3/ Embed the Chunks:
Applies embedding techniques, specifically using the OpenAI language model, to convert each text chunk into a vector representation. This step captures the semantic meaning of the text for further analysis.

4/ Add Embeddings to Vector Database:
Incorporates the embedded chunks into a Langchain vector database, leveraging AstraDB for efficient storage and retrieval. This ensures organized and scalable management of the vectorized text data.

### Query Process:

1/ Embed the Question:
Embeds the user's input question using the same language model, creating a vector representation that captures the question's semantic content.

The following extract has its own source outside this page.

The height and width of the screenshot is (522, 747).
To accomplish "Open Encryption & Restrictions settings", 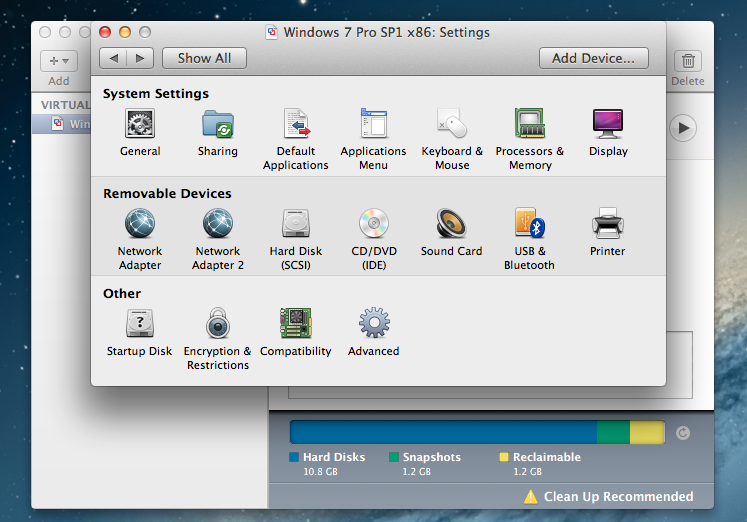I will pos(217,324).
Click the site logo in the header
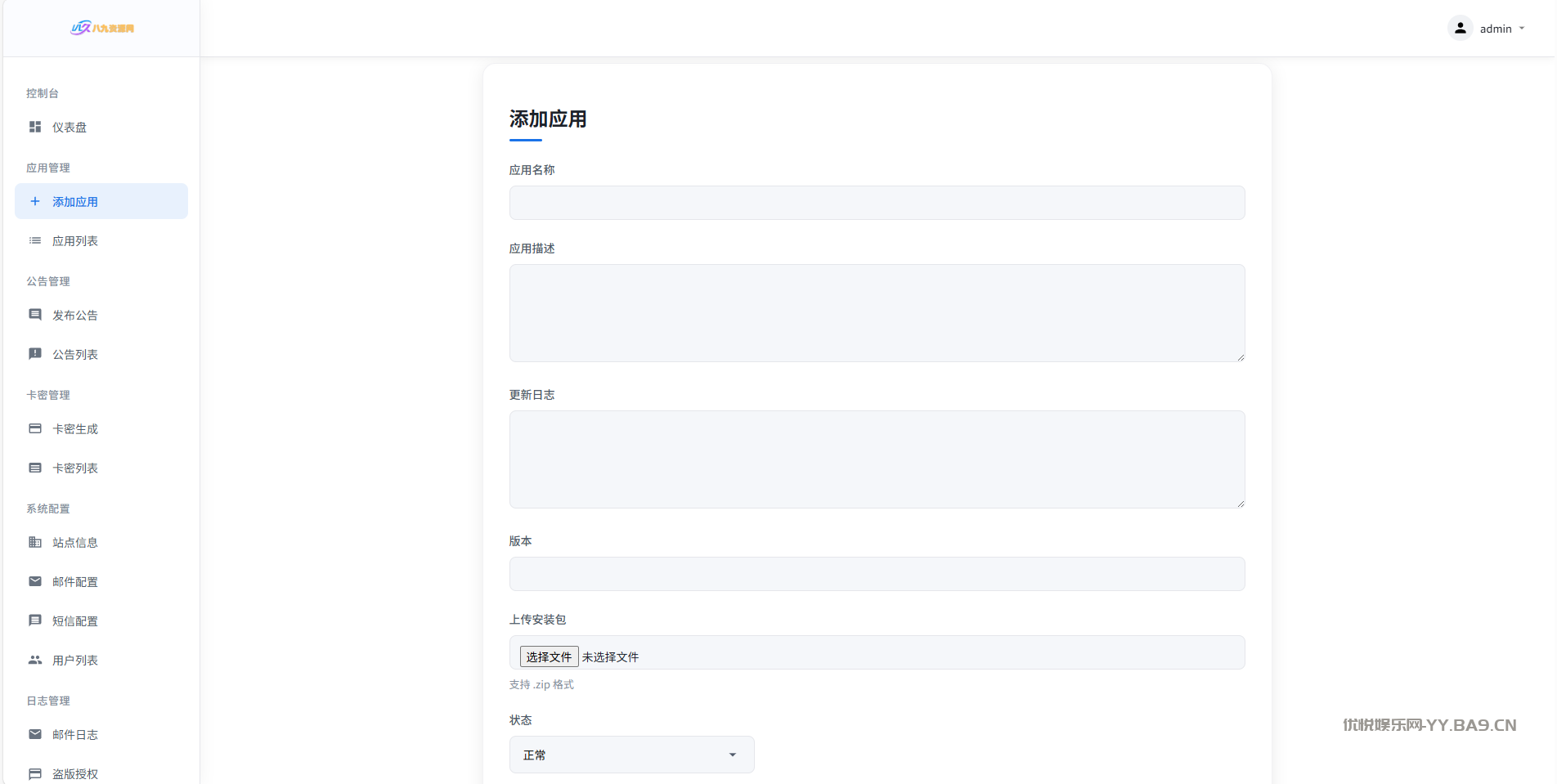1557x784 pixels. tap(102, 29)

2/ Search for Top K Similar Embeddings:
Queries the vector database to identify the top K similar embeddings to the embedded question. This similarity search is crucial for finding the most relevant information based on the semantic context of the query.

3/ Output the Answer with Top K Similarities:
Presents the answer to the user by utilizing the embeddings associated with the top K similar documents. This approach ensures that the response is based on the most relevant information, as determined by the similarity scores of the vectorized data.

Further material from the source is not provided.